Just like humans, the animal world is filled with rascally species that just make you shake your head in frustration and laugh at their antics. Sam Campbell writes about both animals and humans in the tenth book of his Living Forest series, Beloved Rascals, as he and his wife Giny interact with a variety of said rascals from their own Sanctuary of Wegimind as well as in and around Canada’s Banff National Park.
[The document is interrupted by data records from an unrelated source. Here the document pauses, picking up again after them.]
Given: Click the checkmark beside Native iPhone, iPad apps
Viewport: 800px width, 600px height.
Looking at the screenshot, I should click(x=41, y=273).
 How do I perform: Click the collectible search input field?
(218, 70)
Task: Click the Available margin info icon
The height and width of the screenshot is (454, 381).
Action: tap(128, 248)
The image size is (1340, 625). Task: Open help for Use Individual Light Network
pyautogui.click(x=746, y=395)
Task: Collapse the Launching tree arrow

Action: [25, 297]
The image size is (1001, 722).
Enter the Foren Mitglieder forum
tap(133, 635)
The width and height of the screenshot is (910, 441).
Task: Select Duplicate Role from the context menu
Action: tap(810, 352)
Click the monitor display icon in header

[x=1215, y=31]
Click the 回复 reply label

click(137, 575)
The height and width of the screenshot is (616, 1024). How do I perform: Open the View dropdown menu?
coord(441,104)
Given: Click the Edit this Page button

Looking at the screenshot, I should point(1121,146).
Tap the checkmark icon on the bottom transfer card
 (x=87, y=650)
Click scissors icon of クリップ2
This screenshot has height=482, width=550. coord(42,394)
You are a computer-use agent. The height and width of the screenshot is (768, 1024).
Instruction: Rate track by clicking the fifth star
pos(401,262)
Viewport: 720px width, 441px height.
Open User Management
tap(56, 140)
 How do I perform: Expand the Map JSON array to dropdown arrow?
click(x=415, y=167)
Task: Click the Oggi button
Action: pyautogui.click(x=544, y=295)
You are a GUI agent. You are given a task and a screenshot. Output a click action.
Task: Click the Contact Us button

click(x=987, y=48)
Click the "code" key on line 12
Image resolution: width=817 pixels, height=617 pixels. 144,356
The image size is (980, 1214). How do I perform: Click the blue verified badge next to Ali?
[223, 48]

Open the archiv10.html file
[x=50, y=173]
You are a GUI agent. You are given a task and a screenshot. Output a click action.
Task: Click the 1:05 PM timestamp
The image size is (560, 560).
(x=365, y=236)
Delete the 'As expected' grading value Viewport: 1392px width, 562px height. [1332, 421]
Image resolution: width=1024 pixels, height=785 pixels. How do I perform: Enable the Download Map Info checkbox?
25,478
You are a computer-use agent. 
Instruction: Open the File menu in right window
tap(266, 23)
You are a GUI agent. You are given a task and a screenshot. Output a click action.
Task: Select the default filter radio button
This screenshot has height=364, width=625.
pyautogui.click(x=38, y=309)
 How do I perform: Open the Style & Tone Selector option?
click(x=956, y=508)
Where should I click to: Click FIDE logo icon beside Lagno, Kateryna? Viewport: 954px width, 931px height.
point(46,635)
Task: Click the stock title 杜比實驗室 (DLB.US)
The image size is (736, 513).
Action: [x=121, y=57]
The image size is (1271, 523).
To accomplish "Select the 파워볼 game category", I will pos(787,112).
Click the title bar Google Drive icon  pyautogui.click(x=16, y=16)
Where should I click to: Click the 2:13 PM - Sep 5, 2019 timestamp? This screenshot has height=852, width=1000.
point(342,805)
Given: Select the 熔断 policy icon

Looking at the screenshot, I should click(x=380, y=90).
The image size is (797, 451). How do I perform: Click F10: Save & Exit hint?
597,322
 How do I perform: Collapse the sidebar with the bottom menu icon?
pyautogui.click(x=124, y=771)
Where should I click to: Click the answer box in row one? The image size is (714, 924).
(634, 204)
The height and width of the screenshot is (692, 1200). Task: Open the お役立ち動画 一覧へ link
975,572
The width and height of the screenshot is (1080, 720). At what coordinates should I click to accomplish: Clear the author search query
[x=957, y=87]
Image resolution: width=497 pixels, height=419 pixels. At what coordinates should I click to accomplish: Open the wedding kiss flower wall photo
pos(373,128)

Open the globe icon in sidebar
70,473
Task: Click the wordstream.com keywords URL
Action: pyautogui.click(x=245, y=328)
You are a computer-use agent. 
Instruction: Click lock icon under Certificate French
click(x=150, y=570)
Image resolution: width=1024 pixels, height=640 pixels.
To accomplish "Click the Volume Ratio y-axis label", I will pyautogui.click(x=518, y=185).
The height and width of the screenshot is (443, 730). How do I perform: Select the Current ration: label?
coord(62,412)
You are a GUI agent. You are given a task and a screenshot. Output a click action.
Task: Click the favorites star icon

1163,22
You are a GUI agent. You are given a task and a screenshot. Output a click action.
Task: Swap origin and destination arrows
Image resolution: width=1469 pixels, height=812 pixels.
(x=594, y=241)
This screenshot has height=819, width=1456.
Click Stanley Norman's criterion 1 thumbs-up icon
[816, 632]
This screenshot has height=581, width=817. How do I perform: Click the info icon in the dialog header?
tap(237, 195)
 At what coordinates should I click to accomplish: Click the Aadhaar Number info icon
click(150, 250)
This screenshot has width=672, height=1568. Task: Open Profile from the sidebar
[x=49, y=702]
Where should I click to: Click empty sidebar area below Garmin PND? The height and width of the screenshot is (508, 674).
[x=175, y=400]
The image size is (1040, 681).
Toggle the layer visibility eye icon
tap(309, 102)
The return to their island home begins on a somber note for the Campbells as they drive past a fire in the woods that is slowly growing, they get help and provide service of food and water for the numerous firefighters, forest rangers, and game wardens battling the blaze. After rain ends the fire, the Campbells continue their journey home sadden by the loss of animal life and one burned crow, named Midnight, they intend to help mend. Soon Midnight is joined by a pair of baby raccoons, a pair of porcupines, and an infant hare that escaped from a wolverine. But the forest fire make the Campbells nervous and after a group of campers led by a guide they trusted left an open fire going on their property they post ‘No Trespassing’ signs. But then a southern family, the Meadows, shows up excited to be near Sam Campbell and at the Sanctuary after unknowingly passed a downed trespass sign on their way to the Sanctuary. However, the Campbells are impressed by their visitors excellent camping skills—though tenderfoots, they studied numerous books for proper camping etiquette—and their twins sons enthusiasm that they allow the family to stay after the Meadows find the fallen sign and apologize. The Meadows appearance and enthusiasm for nature allows the Campbells to head to the Canadian Rockies—Banff National Park—to photograph and film wildlife as well as interact up close and personal on occasions with both animals and humans. One of the latter is the local legend, Klondike, a former miner who is rumored to have a pet three-legged grizzly, but is notoriously hard to find.
Like the previous book, Beloved Rascals comes in slightly longer than the rest of the series at 244 pages making it the second longest of Campbell’s books. As usually Campbell’s engaging prose makes the activities and misadventures of the numerous animals chronicled come alive in a very easy to read way. The Canadian trip and the foreshadowing of Campbell’s meeting with Klondike pepper the book, but it does take away from the other things Campbell writes about resulting in a good balance. But like the last book, Campbell laments that the actions and carelessness of others is slowly making him cut off the Sanctuary for other people in an effort to protect the land and the animals.
Beloved Rascals is quintessential Campbell with wildlife and human misadventures in the forests of North America, but once again shows the downside of human carelessness as well. Spanning from the familiar Sanctuary to the spectacular Canadian Rockies, this book allows the reader to experience both sorrow and joy of the animal life in North America.